The Role of Observability and AI in Cybersecurity
Observability is a critical component of detection frameworks like CrowdStrike’s Falcon platform. However, it is questionable whether this is the best approach in the current cybersecurity landscape.
AI-based analysis, while powerful, is non-deterministic by nature. In cybersecurity, absolute determinism is paramount; we cannot afford to hopethat a threat is detected — we must know that it is prevented. Heavy reliance on AI for threat detection introduces a level of uncertainty that can lead to catastrophic failures, as seen in this incident. These approaches are also reactionary, trying to respond quickly to threats that are detected after the intrusion has already occurred. It creates a race condition between the IT/InfoSec teams and the malicious intruder to close the security threat before significant damage is wrought.
Proactive security by design that prevents the intrusion from occurring is a far more desirable and effective approach to protecting digital infrastructure.
The Need for Deterministic Security Enforcement
The CrowdStrike incident makes it clear that we need to shift our focus towards more deterministic security solutions.
SealedTunnel™ offers a deterministic approach to security by establishing process-to-process, triple-encrypted, mutually verified networking tunnels. SealedTunnel eliminates the need for NAT and port forwarding, allowing firewalls to be completely closed to inbound traffic.
SealedTunnel’s architecture ensures that both endpoints (which are individual processes, not entire systems) connect outbound-only, which eliminates the possibility of an external attack. If an endpoint cannot be reached, it cannot be attacked. This is a fundamental shift from traditional security models that rely on detecting and mitigating threats after they have breached the perimeter.
The three layers of encryption used by SealedTunnel includes two mutual identity verifications, one of which uses a post-quantum secure key encapsulation mechanism (Kyber) and digital signature (Dilithium). This guarantees that no man-in-the-middle (MITM) or break-and-inspect attacks are possible. By integrating post-quantum cryptographic techniques, SealedTunnel not only addresses current security threats but also future-proofs against the rise of quantum computing threats, and prevents “Harvest Now, Decrypt Later” attacks that are becoming increasingly common.
SealedTunnel goes far beyond zero trust requirements, embodying the world’s first and only true zero-knowledge networking architecture. In this model, security is not an afterthought but is built into the core architecture by design. The deterministic nature of SealedTunnel’s security framework means that its functional model is absolute and not based on a case-by-case analysis. All endpoints protected by SealedTunnel can never be reached from outside of the SealedTunnel itself.

SOURCE MATERIAL
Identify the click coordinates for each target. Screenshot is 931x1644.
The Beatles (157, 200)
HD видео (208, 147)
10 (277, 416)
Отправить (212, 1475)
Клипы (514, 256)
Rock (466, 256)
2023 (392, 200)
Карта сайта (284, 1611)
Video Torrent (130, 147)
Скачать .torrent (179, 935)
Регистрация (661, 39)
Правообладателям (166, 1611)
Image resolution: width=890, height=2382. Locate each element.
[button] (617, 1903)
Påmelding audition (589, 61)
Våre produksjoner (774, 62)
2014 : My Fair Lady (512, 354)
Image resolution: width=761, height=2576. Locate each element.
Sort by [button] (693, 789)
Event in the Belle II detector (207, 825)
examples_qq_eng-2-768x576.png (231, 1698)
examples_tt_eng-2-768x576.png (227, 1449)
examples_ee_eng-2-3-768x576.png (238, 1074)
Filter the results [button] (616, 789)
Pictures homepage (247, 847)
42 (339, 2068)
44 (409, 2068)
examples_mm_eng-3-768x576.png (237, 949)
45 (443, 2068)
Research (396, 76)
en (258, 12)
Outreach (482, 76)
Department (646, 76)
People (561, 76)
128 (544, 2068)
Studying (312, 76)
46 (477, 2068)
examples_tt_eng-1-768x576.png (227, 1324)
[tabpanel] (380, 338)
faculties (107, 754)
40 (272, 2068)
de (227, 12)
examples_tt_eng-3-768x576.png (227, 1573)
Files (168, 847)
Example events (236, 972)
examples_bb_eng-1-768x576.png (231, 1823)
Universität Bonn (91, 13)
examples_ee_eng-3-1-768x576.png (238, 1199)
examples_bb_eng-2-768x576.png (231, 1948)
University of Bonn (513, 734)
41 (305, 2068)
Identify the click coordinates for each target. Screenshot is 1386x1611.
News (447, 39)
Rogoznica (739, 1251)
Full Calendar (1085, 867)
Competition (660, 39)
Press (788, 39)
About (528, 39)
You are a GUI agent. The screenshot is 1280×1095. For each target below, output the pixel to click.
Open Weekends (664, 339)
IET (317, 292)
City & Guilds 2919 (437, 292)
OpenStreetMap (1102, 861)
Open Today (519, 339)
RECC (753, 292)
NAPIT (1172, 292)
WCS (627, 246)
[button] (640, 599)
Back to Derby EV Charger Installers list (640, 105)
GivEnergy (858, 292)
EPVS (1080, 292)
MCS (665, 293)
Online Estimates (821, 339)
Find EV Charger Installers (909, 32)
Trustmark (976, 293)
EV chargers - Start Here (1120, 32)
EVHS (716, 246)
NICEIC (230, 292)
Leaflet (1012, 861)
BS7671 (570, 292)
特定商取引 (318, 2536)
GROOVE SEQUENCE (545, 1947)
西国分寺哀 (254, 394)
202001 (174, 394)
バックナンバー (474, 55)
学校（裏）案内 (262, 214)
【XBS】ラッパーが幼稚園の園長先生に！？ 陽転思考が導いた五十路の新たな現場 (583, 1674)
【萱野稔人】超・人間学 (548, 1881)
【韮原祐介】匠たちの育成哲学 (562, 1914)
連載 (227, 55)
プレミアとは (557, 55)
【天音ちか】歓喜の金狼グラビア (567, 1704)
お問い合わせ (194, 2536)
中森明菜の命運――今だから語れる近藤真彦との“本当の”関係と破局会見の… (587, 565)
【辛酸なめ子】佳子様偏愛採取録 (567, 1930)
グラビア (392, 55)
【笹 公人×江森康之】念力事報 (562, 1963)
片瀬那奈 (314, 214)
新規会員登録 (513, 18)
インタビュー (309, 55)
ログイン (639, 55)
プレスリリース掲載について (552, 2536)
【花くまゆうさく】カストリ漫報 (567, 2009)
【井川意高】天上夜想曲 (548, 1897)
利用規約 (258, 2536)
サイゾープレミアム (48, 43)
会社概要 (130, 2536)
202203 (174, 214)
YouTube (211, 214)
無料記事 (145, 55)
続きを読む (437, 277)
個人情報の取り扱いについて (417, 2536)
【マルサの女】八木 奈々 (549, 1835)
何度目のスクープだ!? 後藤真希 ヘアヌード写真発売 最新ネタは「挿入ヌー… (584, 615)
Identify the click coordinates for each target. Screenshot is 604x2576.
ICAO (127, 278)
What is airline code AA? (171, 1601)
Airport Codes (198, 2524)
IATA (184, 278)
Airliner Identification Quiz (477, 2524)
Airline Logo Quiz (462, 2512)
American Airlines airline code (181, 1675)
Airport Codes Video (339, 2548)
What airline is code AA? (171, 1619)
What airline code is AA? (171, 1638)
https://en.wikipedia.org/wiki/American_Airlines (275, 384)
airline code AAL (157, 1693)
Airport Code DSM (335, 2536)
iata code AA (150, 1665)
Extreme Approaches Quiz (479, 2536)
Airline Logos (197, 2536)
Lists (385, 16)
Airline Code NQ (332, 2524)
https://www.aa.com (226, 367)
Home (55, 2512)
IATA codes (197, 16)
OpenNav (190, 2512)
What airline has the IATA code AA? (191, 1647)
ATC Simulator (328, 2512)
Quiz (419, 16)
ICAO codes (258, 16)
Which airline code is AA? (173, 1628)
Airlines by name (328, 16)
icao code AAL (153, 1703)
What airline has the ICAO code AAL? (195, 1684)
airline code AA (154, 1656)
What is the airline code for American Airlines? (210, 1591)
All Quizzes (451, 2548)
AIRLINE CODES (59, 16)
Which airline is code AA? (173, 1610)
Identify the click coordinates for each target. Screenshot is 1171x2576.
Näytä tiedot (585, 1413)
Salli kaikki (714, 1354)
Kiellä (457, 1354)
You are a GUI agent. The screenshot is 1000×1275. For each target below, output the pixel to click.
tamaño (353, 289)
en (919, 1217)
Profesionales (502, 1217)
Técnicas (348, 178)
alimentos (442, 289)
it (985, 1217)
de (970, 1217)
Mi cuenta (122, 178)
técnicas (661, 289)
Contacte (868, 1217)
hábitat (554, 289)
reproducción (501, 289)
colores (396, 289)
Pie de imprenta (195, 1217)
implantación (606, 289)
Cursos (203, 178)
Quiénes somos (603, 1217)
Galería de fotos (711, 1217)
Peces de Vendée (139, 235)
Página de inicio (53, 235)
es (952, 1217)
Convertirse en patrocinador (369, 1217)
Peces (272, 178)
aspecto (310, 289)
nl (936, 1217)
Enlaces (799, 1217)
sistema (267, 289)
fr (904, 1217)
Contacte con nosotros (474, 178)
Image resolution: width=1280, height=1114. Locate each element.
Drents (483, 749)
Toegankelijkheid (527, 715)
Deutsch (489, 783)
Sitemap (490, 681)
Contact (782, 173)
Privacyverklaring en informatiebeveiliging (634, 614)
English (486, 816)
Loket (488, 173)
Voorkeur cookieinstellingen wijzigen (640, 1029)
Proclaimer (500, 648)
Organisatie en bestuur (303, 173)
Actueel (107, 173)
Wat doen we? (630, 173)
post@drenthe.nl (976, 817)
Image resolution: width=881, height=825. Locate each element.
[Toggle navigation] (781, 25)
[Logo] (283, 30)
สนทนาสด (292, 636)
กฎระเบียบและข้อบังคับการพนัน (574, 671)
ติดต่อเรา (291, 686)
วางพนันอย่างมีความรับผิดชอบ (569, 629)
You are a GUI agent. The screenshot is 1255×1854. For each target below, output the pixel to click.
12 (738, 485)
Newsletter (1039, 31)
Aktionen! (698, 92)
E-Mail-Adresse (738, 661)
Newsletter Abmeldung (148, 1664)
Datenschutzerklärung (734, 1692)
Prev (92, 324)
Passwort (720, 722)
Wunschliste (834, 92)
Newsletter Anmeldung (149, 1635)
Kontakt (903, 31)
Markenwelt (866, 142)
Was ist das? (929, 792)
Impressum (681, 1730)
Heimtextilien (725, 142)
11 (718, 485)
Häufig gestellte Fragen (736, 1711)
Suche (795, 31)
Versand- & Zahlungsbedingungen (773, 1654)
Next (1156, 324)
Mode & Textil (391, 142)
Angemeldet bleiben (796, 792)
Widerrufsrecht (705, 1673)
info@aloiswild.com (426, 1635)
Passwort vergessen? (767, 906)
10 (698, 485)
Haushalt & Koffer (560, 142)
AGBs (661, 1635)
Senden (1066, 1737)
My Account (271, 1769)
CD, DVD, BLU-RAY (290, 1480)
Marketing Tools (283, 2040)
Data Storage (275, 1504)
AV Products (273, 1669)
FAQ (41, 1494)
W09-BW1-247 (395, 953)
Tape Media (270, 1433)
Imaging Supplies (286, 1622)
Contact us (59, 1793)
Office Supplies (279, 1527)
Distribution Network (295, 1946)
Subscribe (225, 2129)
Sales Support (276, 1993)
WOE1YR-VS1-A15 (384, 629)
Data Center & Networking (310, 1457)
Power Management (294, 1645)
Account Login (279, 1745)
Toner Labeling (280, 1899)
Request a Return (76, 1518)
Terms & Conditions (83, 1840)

DESCRIPTION OF THE TASK
From the cybersecurity passage above, list every kind of attack that SealedTunnel is said to rule out or prevent.

EXERCISE ANSWER
- External attack
- Man-in-the-middle (MITM) attacks
- Break-and-inspect attacks
- "Harvest Now, Decrypt Later" attacks